Problem statement ▸
Transcribe the lines from the start of the data below through the line with "The width and height of the screenshot is (941, 679).", word for word and nothing more.

Material shown ▸
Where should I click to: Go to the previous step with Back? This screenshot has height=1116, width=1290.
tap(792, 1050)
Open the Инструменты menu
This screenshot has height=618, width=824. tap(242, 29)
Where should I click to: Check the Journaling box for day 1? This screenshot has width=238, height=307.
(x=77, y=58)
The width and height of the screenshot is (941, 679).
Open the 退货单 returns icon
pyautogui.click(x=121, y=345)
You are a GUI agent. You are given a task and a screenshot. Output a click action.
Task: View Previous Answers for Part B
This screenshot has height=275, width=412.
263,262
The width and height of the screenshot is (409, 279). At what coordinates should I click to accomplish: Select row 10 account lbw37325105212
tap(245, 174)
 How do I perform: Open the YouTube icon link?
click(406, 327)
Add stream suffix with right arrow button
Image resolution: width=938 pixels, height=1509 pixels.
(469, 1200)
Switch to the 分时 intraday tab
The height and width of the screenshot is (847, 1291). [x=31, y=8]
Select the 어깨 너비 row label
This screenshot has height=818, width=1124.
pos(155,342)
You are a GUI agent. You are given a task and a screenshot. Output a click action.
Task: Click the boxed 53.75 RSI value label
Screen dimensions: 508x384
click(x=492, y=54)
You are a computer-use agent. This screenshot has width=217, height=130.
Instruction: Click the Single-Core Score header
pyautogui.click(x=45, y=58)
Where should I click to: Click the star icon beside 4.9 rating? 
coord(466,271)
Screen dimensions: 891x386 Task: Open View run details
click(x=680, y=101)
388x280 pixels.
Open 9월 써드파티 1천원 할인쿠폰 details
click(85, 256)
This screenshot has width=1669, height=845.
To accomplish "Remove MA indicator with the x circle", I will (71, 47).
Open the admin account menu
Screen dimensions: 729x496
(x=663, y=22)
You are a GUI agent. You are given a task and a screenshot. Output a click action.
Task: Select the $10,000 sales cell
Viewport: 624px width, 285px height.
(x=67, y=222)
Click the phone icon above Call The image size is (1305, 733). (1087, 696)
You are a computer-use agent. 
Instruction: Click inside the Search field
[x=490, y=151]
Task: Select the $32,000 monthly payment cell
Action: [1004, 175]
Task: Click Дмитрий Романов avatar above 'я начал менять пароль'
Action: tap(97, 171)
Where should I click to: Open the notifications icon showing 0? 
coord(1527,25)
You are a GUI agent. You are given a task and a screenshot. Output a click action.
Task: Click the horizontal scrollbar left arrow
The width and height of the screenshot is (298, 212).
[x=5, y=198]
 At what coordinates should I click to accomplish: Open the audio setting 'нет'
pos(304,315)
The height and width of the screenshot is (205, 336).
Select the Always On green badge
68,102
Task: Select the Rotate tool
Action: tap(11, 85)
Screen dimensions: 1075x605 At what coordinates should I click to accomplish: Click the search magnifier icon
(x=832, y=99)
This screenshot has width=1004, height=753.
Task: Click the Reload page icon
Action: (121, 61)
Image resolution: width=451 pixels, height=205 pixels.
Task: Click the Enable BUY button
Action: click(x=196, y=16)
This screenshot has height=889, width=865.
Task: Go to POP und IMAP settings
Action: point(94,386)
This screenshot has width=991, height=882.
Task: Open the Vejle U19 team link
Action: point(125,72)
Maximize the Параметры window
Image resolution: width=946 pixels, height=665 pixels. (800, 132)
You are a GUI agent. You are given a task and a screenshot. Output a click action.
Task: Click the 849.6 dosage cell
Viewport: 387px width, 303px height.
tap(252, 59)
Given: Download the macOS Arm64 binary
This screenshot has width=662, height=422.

Written solution ▸
Where should I click to: Go to the previous step with Back? This screenshot has height=1116, width=1290.
tap(792, 1050)
Open the Инструменты menu
This screenshot has height=618, width=824. tap(242, 29)
Where should I click to: Check the Journaling box for day 1? This screenshot has width=238, height=307.
(x=77, y=58)
The width and height of the screenshot is (941, 679).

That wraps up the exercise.